Pour des socialistes de ce début de XXe siècle, la Commune c’est, donc tout à la fois, une réserve de symbole et de rêve et une impasse, dès l’instant où elle fonctionnerait comme un modèle. La République une fois installée, pense la majorité socialiste d’alors, il suffit de la parachever, par cette « méthode révolutionnaire des temps nouveaux » qui consiste à « combiner la conquête du suffrage universel et l’action croissante de la force syndicale tendant à la grève générale ».

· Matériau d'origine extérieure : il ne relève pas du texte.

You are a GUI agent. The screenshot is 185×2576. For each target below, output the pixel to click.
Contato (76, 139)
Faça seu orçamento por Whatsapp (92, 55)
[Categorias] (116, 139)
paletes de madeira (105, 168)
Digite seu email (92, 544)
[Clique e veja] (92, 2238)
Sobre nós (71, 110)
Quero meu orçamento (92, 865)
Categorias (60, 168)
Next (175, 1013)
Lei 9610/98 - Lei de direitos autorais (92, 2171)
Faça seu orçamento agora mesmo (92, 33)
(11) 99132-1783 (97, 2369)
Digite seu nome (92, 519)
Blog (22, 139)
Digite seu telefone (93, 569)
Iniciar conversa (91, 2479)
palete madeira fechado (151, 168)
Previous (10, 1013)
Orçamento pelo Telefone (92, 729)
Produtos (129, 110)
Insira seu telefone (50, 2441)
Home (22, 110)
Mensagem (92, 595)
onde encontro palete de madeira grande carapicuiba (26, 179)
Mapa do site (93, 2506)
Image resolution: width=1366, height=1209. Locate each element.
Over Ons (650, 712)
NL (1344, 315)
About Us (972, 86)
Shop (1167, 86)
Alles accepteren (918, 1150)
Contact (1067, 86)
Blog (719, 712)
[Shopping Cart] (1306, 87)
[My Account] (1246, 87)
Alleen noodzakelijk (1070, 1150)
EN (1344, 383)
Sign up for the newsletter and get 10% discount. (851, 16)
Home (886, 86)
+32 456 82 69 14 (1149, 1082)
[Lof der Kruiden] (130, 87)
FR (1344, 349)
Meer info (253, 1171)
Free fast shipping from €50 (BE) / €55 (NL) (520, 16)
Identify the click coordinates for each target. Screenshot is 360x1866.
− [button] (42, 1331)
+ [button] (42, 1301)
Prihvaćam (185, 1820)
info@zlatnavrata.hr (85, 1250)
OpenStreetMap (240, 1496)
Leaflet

Tel est le regard de Jaurès, celui d’un homme exceptionnel et, au-delà, celui d’une époque. Sans doute retiendra-ton, comme lui, que la Commune ne se copie pas, que l’esprit de révolution doit être celui d’une période, renouvelé donc sans être jamais répété. Mais le regard contemporain se nourrit, à son tour, de l’expérience du XXe siècle tout entier. La République s’étiole, mais ne produit pas nécessairement le désir de son bouleversement radical. Ni les révolutions par en haut ni le gradualisme n’ont changé radicalement la société. Dès lors, il est possible de voir, dans l’expérience du Paris révolutionnaire de 1871, et cela sans simplifier à outrance ce qui fut avant tout diversités des intuitions très en avance sur leur temps. La démocratie par en bas, l’imbrication nécessaire de l’économique, du social, du politique voire du culturel, la dignité nécessaire du travail comme base de la créativité… Autant de choses que les communards ne firent sans doute qu’entrevoir, dont rien ne dit qu’ils les auraient maîtrisées jusqu’au bout, mais qu’ils eurent l’audace populaire d’affirmer.
Au fond, de même que Jaurès pouvait être fidèle à l’esprit de la Commune sans l’imiter platement, de même pouvons-nous, aujourd’hui, être fidèles à Jaurès sans nous contenter de le répéter mot à mot.